(DATA Opens)

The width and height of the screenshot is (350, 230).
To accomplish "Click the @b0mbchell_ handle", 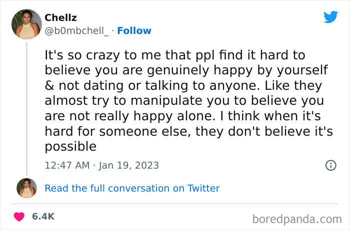I will tap(77, 30).
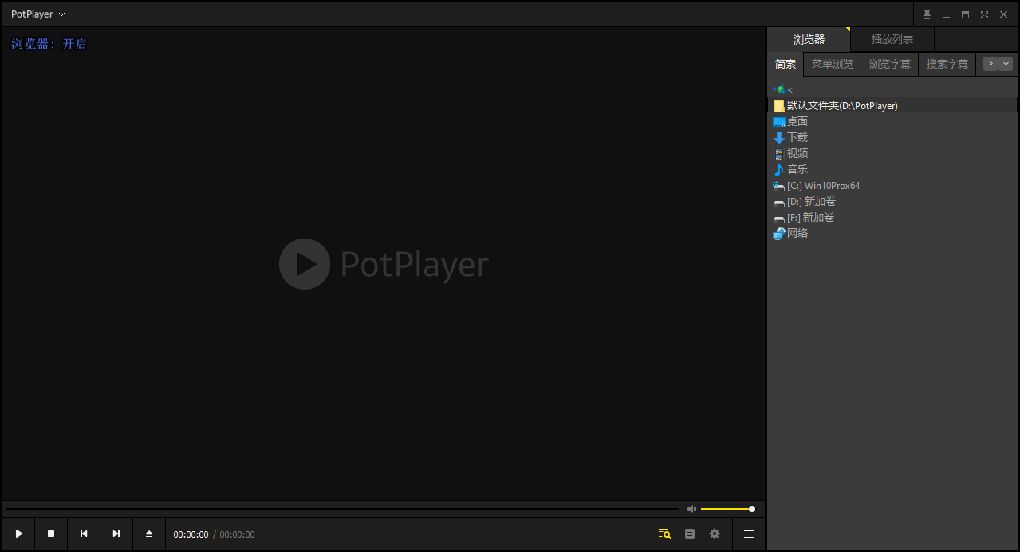The height and width of the screenshot is (552, 1020).
Task: Open the PotPlayer main menu dropdown
Action: click(36, 14)
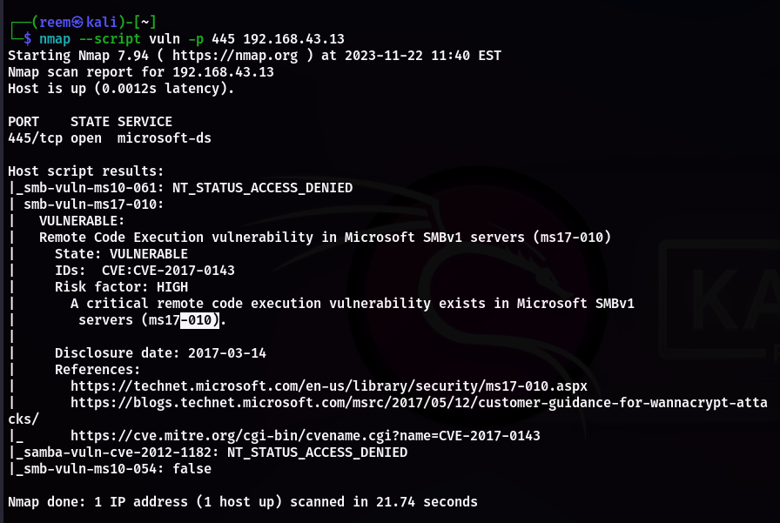Viewport: 780px width, 523px height.
Task: Click the reem username in prompt
Action: point(55,23)
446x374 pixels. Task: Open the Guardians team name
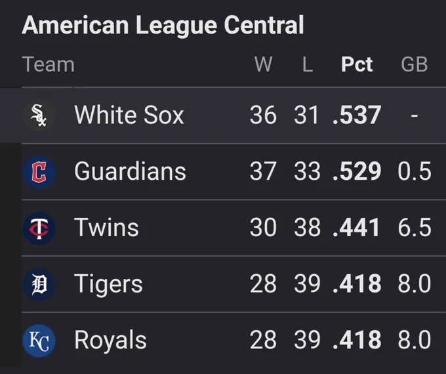[130, 171]
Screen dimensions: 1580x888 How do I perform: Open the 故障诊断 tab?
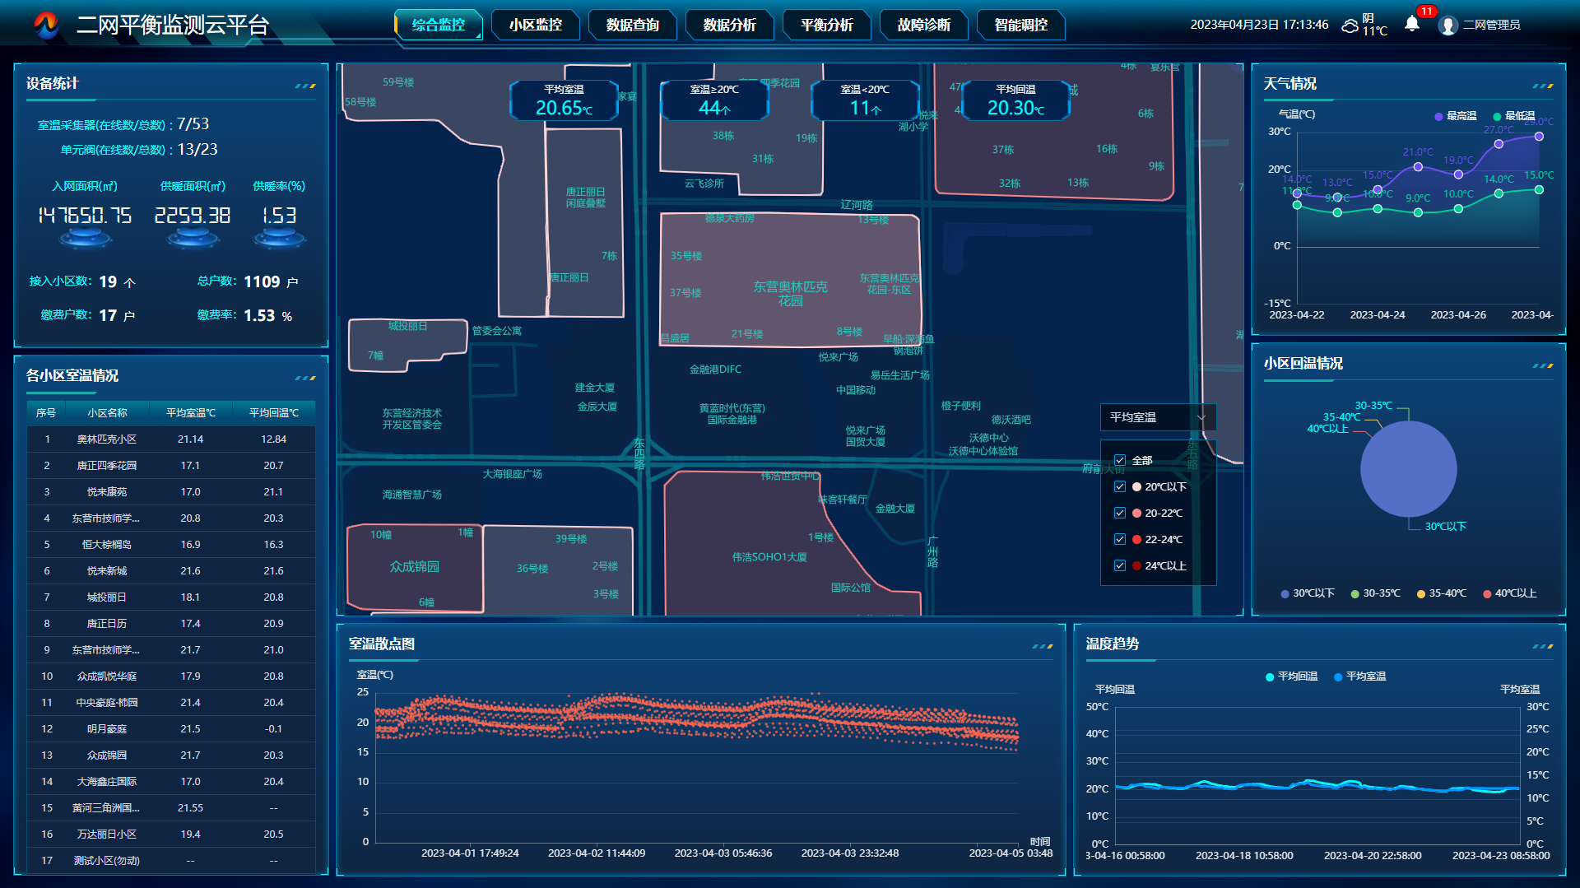[x=924, y=25]
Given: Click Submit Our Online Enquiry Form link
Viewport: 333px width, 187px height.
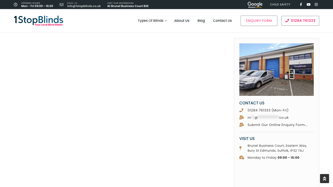Looking at the screenshot, I should [277, 125].
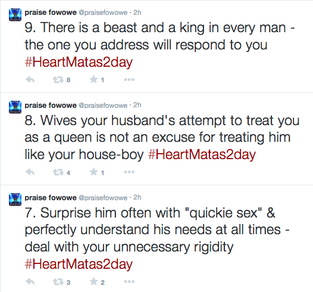Reply to tweet number 7

click(30, 282)
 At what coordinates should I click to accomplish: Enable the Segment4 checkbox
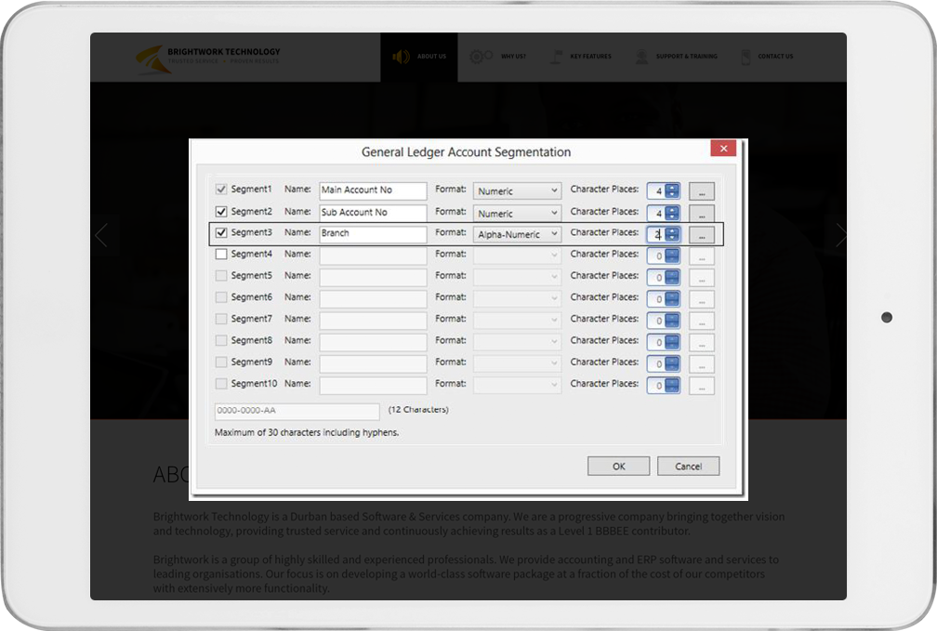221,254
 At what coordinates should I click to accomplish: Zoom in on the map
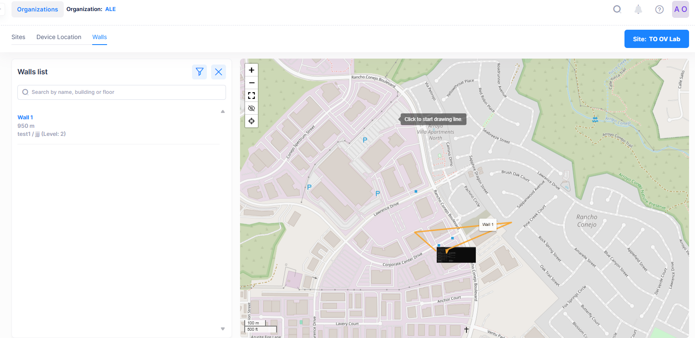point(251,70)
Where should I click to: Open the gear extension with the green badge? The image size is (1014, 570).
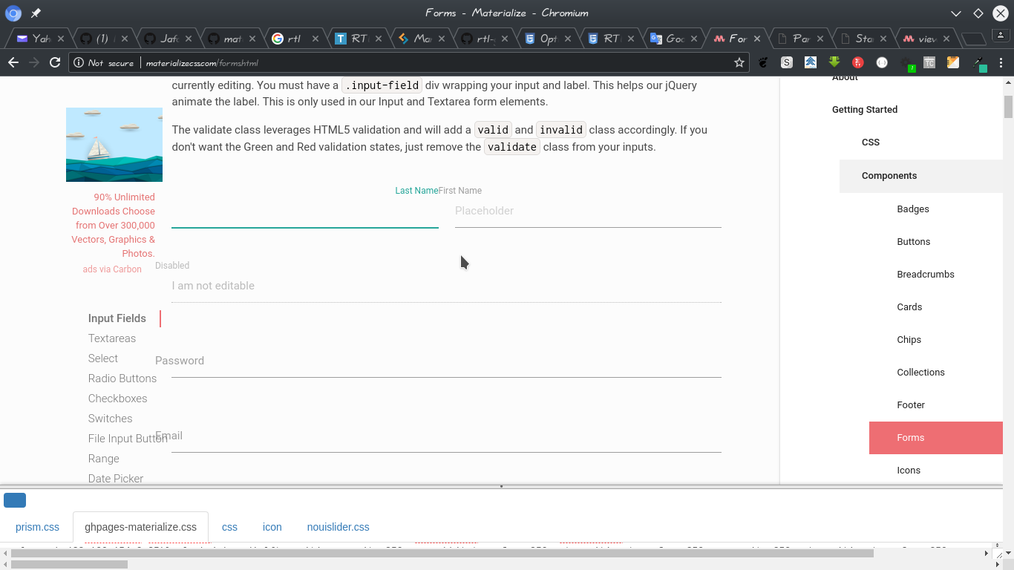906,62
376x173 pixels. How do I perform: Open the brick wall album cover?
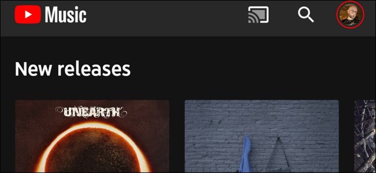(261, 136)
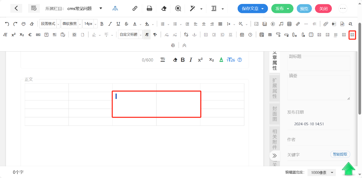362x178 pixels.
Task: Click the insert video play icon
Action: click(x=273, y=24)
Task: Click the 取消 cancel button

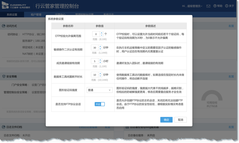Action: [x=181, y=120]
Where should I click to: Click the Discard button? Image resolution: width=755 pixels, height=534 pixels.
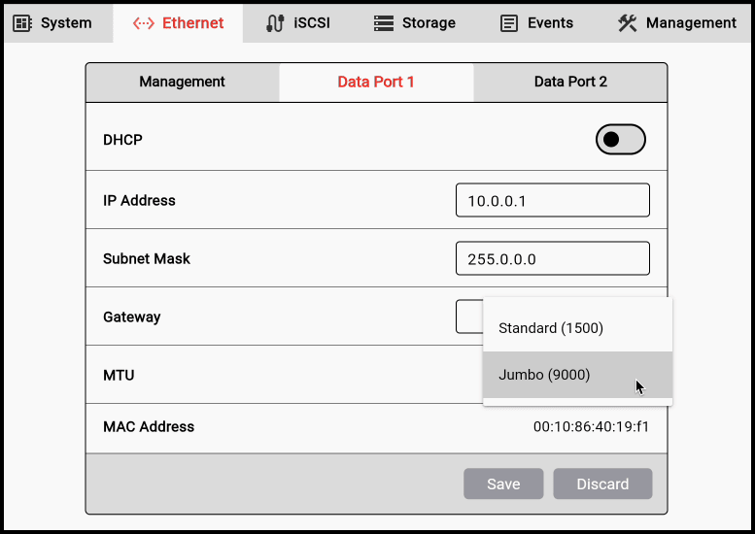pyautogui.click(x=602, y=484)
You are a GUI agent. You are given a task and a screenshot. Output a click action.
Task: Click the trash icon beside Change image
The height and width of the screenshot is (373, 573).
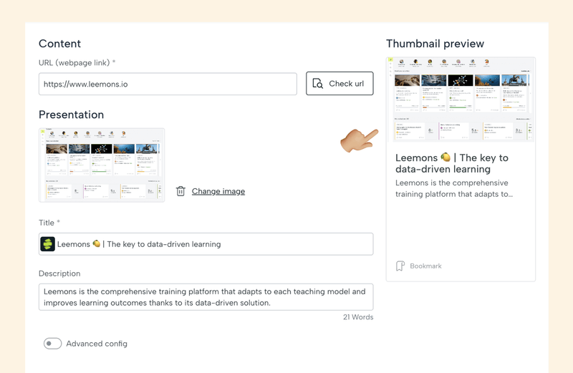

(DATA Closes)

- [TASK DESCRIPTION]:
Every line from the one with "At what coordinates should I click to accomplish: Zoom" through the end of the material above should be restated word for word, with the pictures left out.

- [EXERCISE OUTPUT]:
 At what coordinates should I click to accomplish: Zoom in on the map
point(251,70)
Where should I click to: Open the gear extension with the green badge? The image size is (1014, 570).
906,62
376x173 pixels. How do I perform: Open the brick wall album cover?
(261, 136)
362x178 pixels.
Task: Click the insert video play icon
Action: click(x=273, y=24)
Task: Click the 取消 cancel button

Action: [x=181, y=120]
Where should I click to: Click the Discard button? Image resolution: width=755 pixels, height=534 pixels.
pyautogui.click(x=602, y=484)
You are a GUI agent. You are given a task and a screenshot. Output a click action.
Task: Click the trash icon beside Change image
The height and width of the screenshot is (373, 573).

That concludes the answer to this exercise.